| Objective |
Print the listing below line for line, without changing any wording, and omit the pictures.

[Raw records]
__________________________________________________

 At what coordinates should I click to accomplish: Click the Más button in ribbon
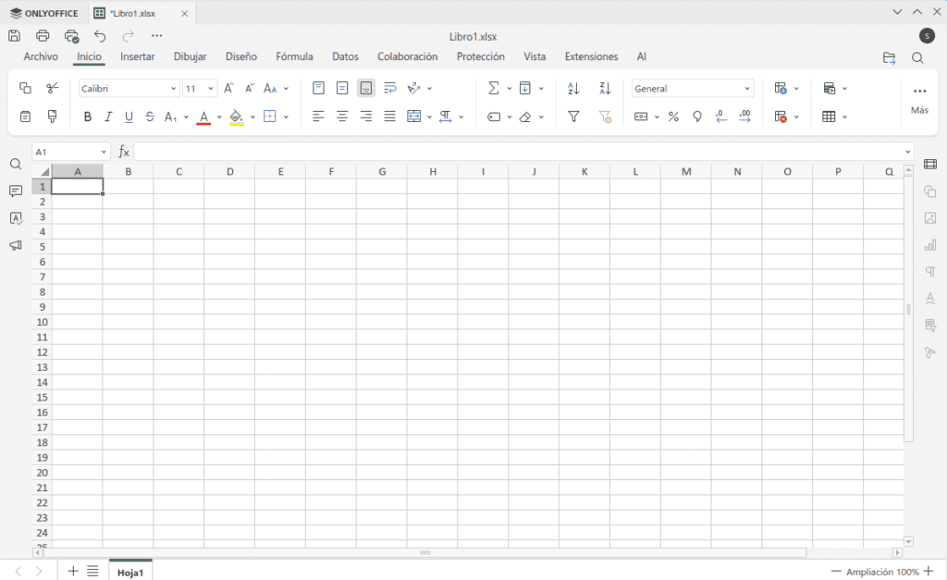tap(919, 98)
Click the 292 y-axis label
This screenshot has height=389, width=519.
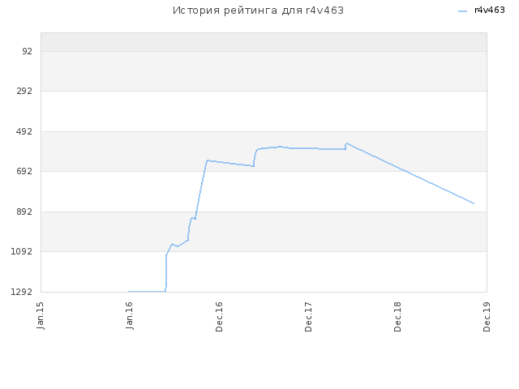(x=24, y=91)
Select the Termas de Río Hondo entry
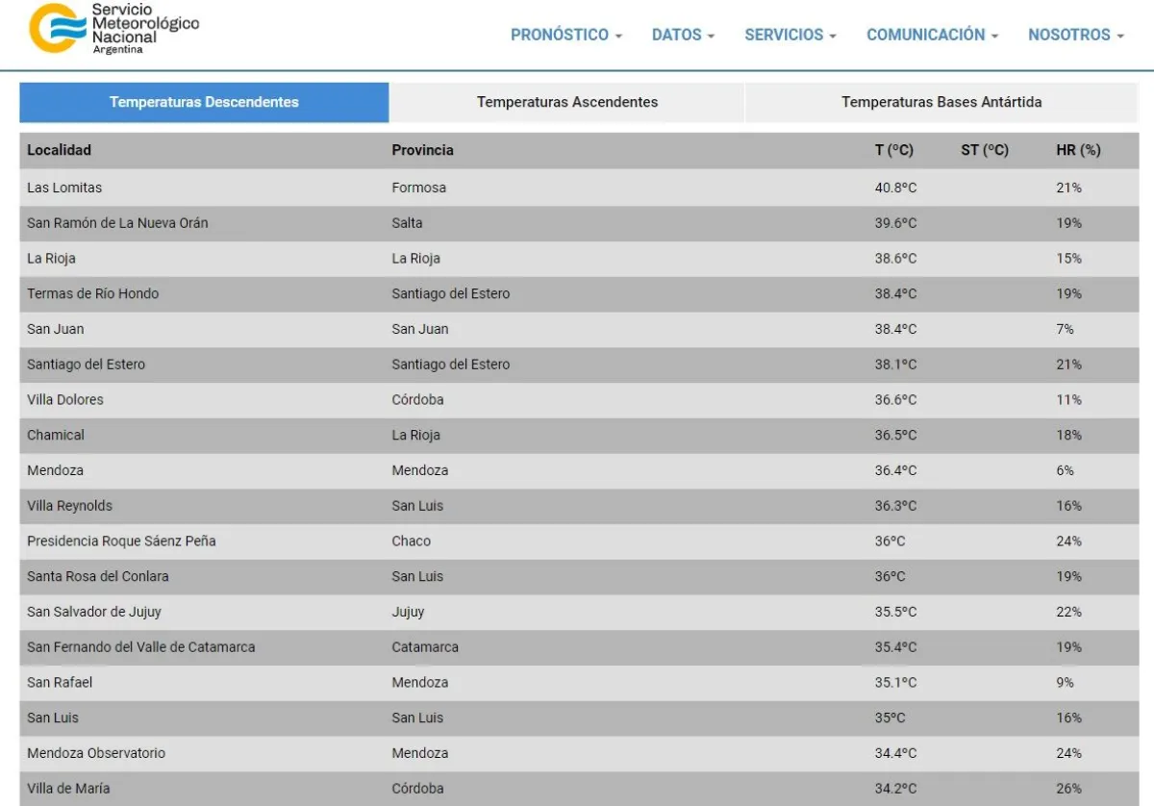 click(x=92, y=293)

__________________________________________________

| Answer to the problem |
 At what coordinates should I click to accomplish: Click the Más button in ribbon
tap(919, 98)
Click the 292 y-axis label
This screenshot has height=389, width=519.
(x=24, y=91)
Select the Termas de Río Hondo entry
 click(x=92, y=293)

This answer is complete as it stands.